Damn nobody asked you to write a book nerd

my gf

thank you

I’m just taking the path of least resistance because it’s easier

Calling that a "book" is being generous. That user sounds like he eats urinal cakes. pretty cringe desu

I have the same nmindset tbqhdesu

I'm still waiting on the 10th book from that post.

bro youre posting cringe

The Game is the only thing keeping me going.

nothing
I was here in 2011 and I thank Yea Forums for the better reality it has presented, but honestly
fuck everyone
I want just everyone to live that's all
fuck i'm a drunk thakns to you all

survival instinct probably, oh and drugs, just to make it bearable.

Nigga you gay

caffeine and making music. the day I lose my ability to create anything new will be my funeral

nigger you're right
fuck
I must die

Cocaine and a crippling fear of the endless void that is death.

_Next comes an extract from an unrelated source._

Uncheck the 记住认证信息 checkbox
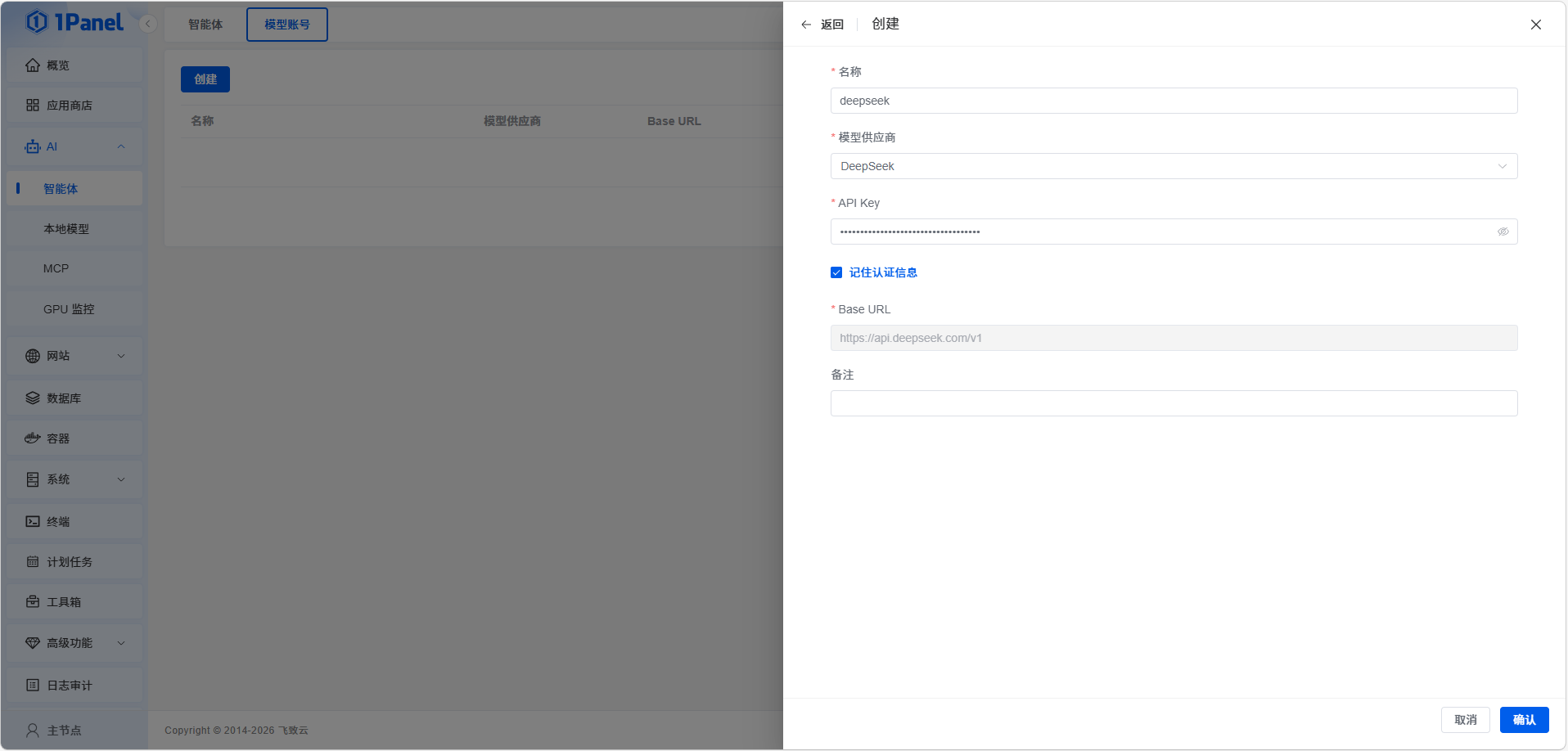1568x751 pixels. coord(836,272)

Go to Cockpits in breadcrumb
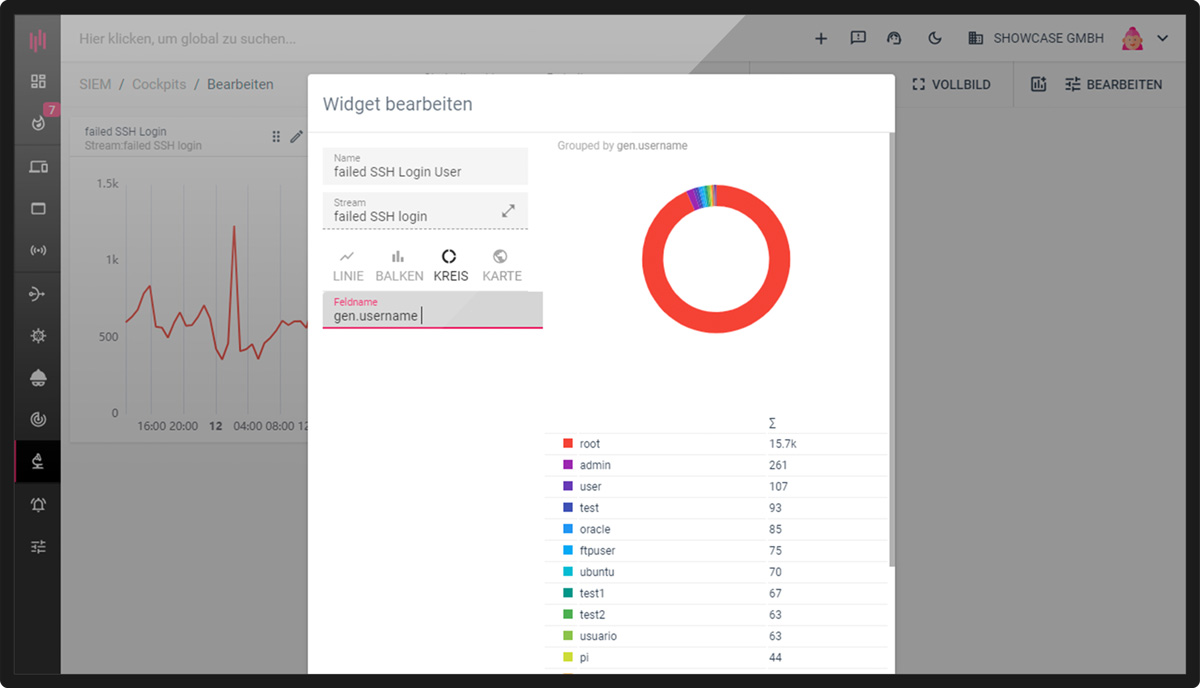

new music or TV shows that haven’t come out yet

>puts on Slipknot
>"Me?"
>chugs monsters
>takes a fat juul rip
>"I'm just a slug. I don't belong anywhere..."
>drives off in jeep

hell yeah

The most reliable, easy suicide method is hanging. I recently read this:

>During my work as an EMT I worked 2 scenes where the person had hung themselves. Sadly I experienced a 3rd one. It was my 14 year old stepdaughter hanging in her closet. In all 3, from a medical standpoint, it was very obvious that the person had, hopefully after becoming unconscious, had desperately tried to free themselves. There were claw marks on their necks and, based on the state of their clothing, they had thrashed about violently. Again, in all 3 cases, their tongues were thrust out of their mouths at which point they were nearly severed by the force of their jaws clenching. Their jaws were clenched so tightly in fact that they had to be forcefully pryed open just to attempt lifesaving measures. In the case of my beautiful stepdaughter I had no equipment at the ready so I had to quickly survey the scene. What I found was a fork on the floor. I used the handle to pry open her jaws which were like a vice. Each of the people who had hung themselves had thick foam all over their mouths. They did, in fact, soil themselves. They had petechial hemorrhaging around their eyes (small broken blood vessels) usually indicative of asphyxiation. Their necks were unbroken but their hyoid bones were broken indicative of strangulation. Their hands were clenched into fists in what is referred to as “posturing”. This happens as the brain begins to die. Not at the time of death mind you…during the process of brain death. I hope this answers your question. Forgive the graphic descriptions but people need to know that it is not like TV. It is gruesome and horrific. There is no glamor in this death.

Yep, that's pretty much the only thing stopping me.